Ornamental masculinity: Twickers to a T
Jon Henderson, The Observer, (December 8, 2002)
Early December means the Varsity match and the chance to talk to a different kind of rugby man. Ten days ago, the England flanker Richard Hill reflected earnestly on the autumn internationals; yesterday, the American lock-forward Adam Russell, a key player in Tuesday's student set-to at Twickenham, discoursed effort lessly on the thoughts of Susan Faludi, author, as if you didn't know, of Stiffed: The Betrayal of the American Man.
Russell, 30, who is aiming to become the first Dark Blue to feature in four successive Twickenham wins, is in his seventh - yup, one, two, three, four, five, six, seven - year at Oxford. 'It may sound like I've sort of gone into a coma, but it's not all that strange,' he says of his last four years doing a D.Phil. in social anthropology, the same subject that occupied the first three years of his Oxford studies.
It's social anthropology that brings us on to Faludi, whose theories on 'ornamental masculinity' are central to Russell's thesis. And just so you know what's going through the mind of this particular 6ft 4in, 18-stone lock when he isn't nestling his shoulders on the buttocks of his front-row colleagues, here, in his own words, is a brief explanation of 'om'.
'It refers to an increasingly commodified society, where you're no longer a person, you're essentially a consumer - and what you buy is what you are. It's essentially a way of looking at how certain objects are sold as what used to be adornments but are now the essence of masculinity, like masculine beauty products. The idea is that masculinity is a thing that's worn on the skin, whereas the supposition is that previously masculinity had been something that you are.'
And you thought the Varsity rugby players all read geography or land management.

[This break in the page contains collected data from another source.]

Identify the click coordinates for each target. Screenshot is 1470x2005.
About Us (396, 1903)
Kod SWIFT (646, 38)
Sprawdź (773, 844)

Perhaps it was living in Vienna for five years that got Russell thinking - he had what he calls 'a fairly itinerant childhood' after his mother married a man in the foreign service - but it was at Duke University, North Carolina, that he learnt rugby union.
'I should emphasise that the rugby we played should be placed in quotation marks,' he says. 'We didn't really know what we were doing. We used to say the Duke drinking team had a rugby problem.'
Steve Hill, the Oxford coach, confirms that Russell, wasn't the finished article when he arrived at Oxford. 'He was a guy who ran around a lot,' says Hill. He has now, though, adds the coach, developed into an outstanding player, a technically excellent scrummager and potent force in the loose.

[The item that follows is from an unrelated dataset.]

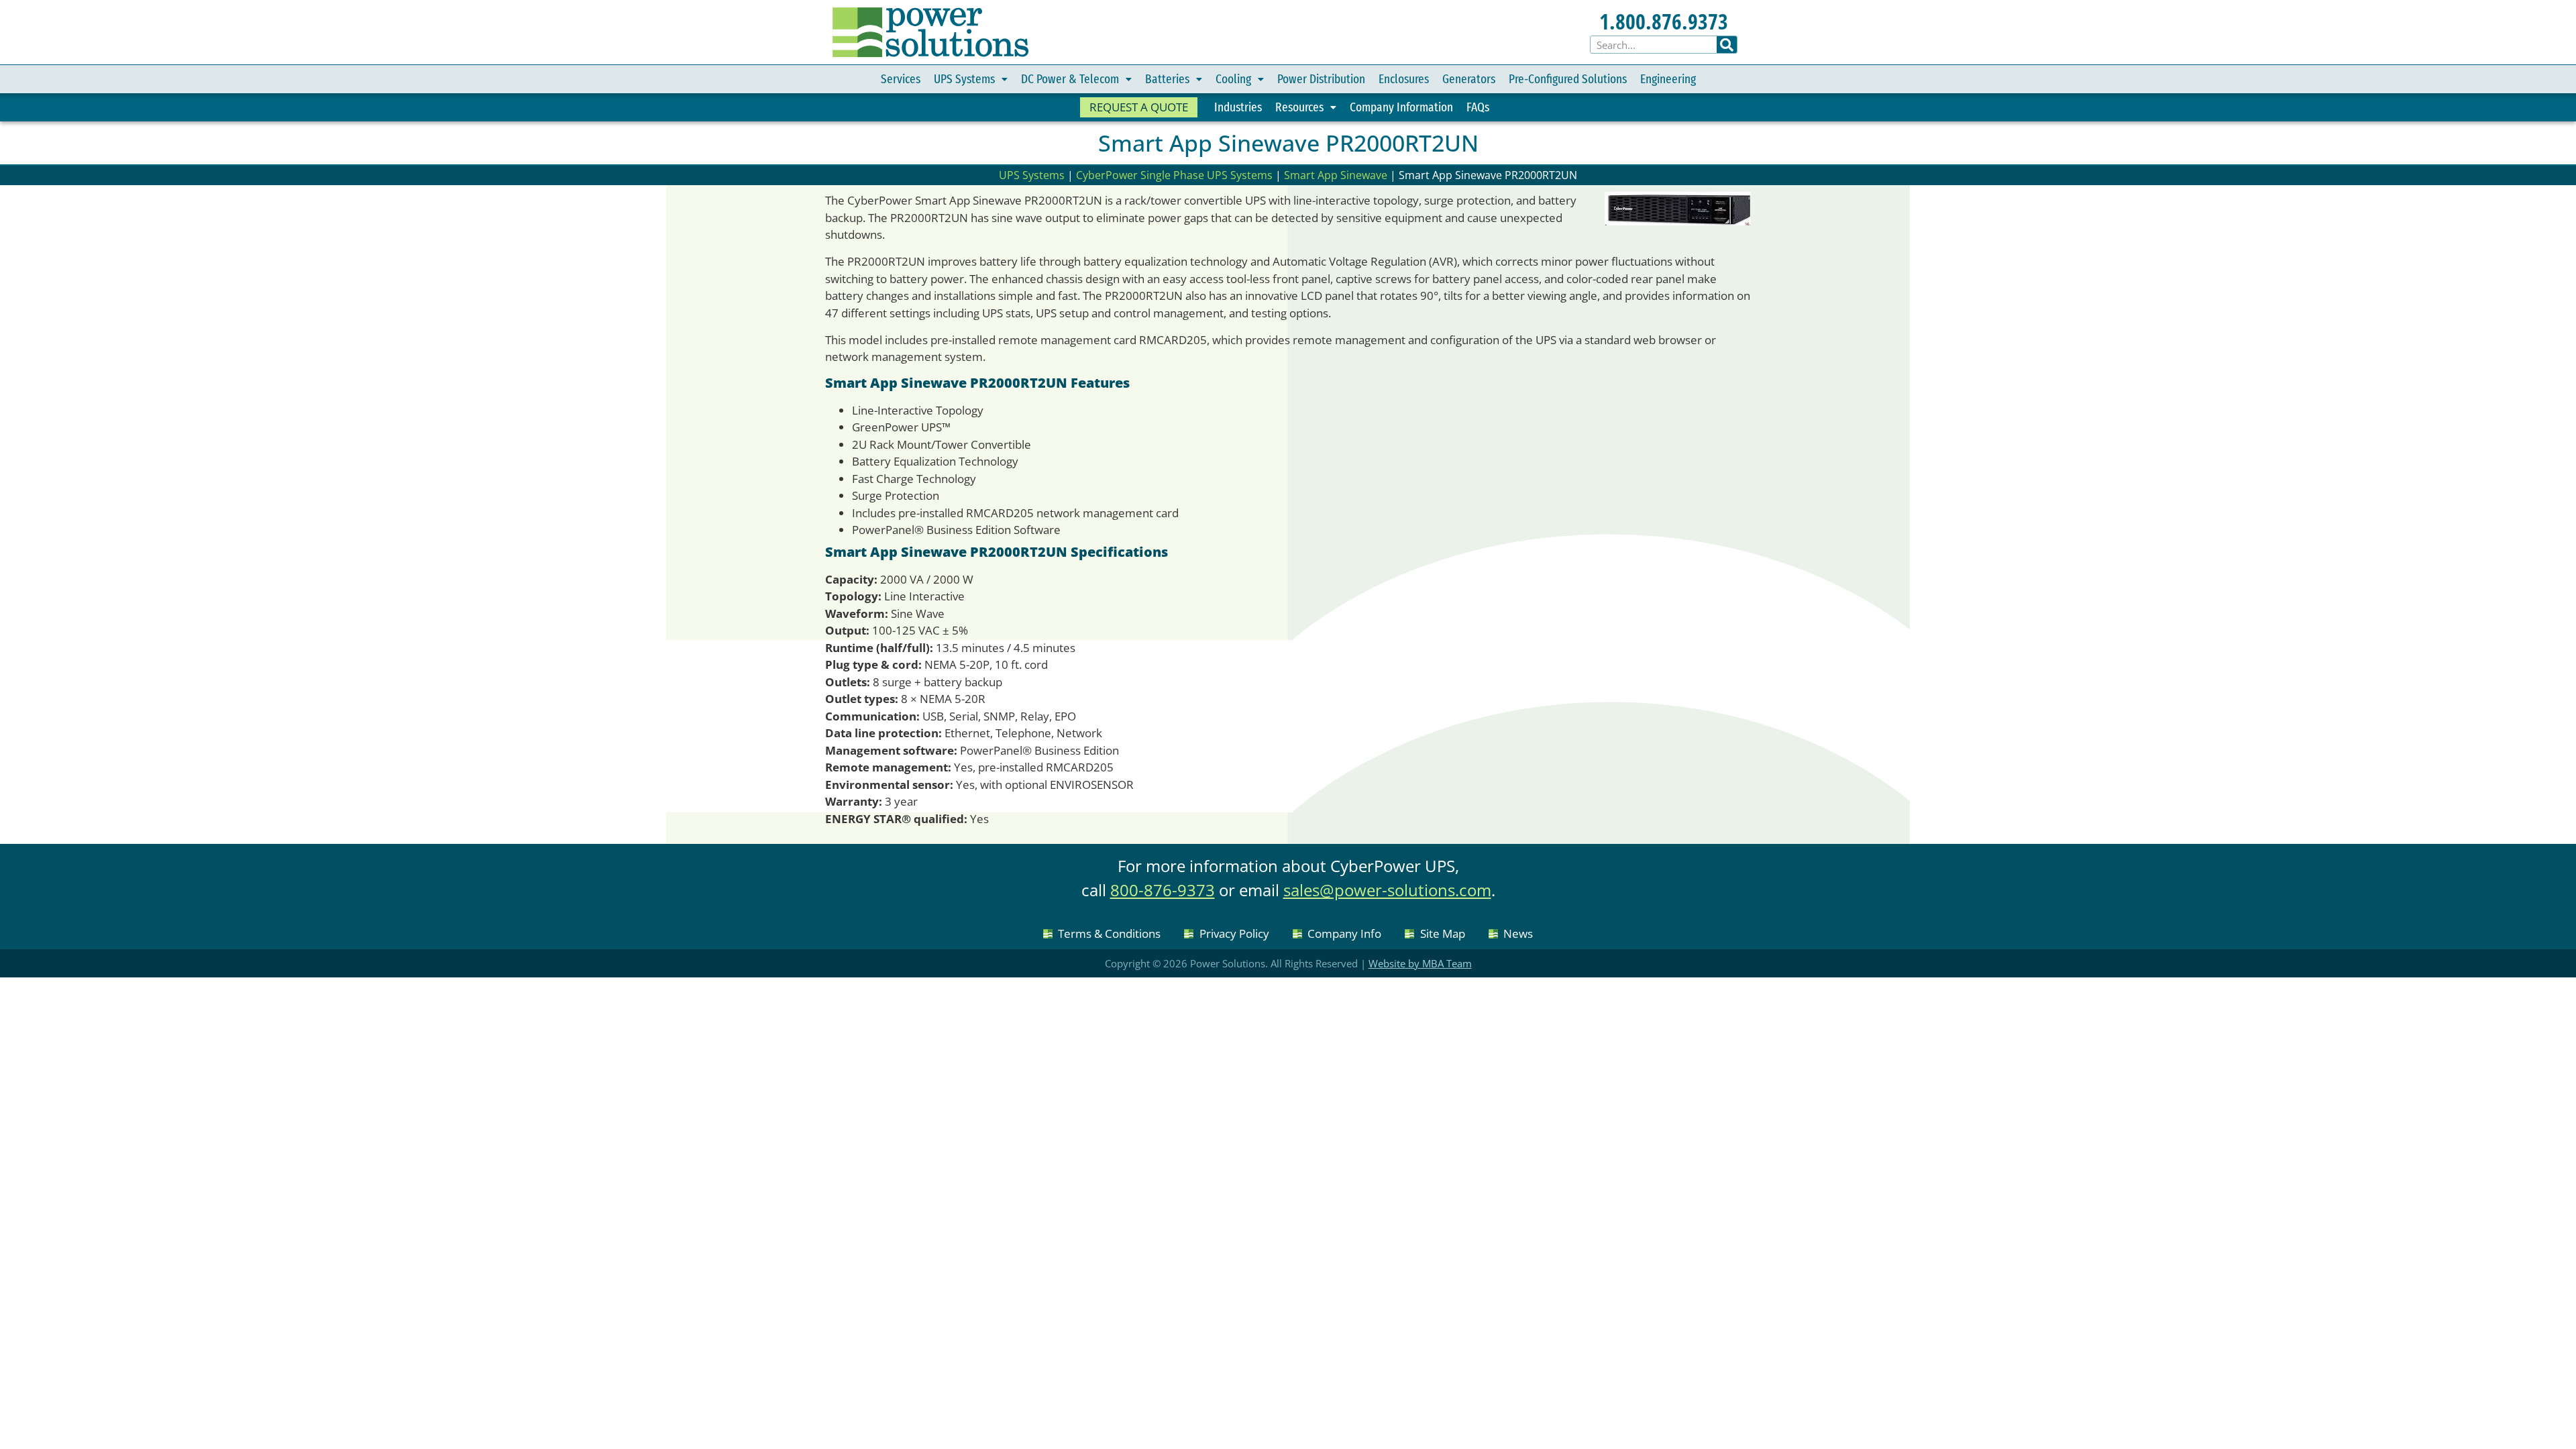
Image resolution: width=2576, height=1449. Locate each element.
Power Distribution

'I absolutely adore the sport,' says Russell. 'I tried to retire last year but couldn't. The idea of having a life without rugby is pretty unappealing, frankly. I'm an only child who had a solitary childhood and I love the fact that rugby's probably the most team-orientated sport I can think of.' So will he spread the word of rugby union when he goes back to the United States? 'If I could borrow $150 million - make the cheque payable to Adam Russell - I'd go ahead and start a professional league there tomorrow.'
He plans to return home to Washington DC, where he hopes to follow his stepfather into the foreign service. Before that, though, there will be one final outpouring of his non-ornamental masculinity at Twickenham.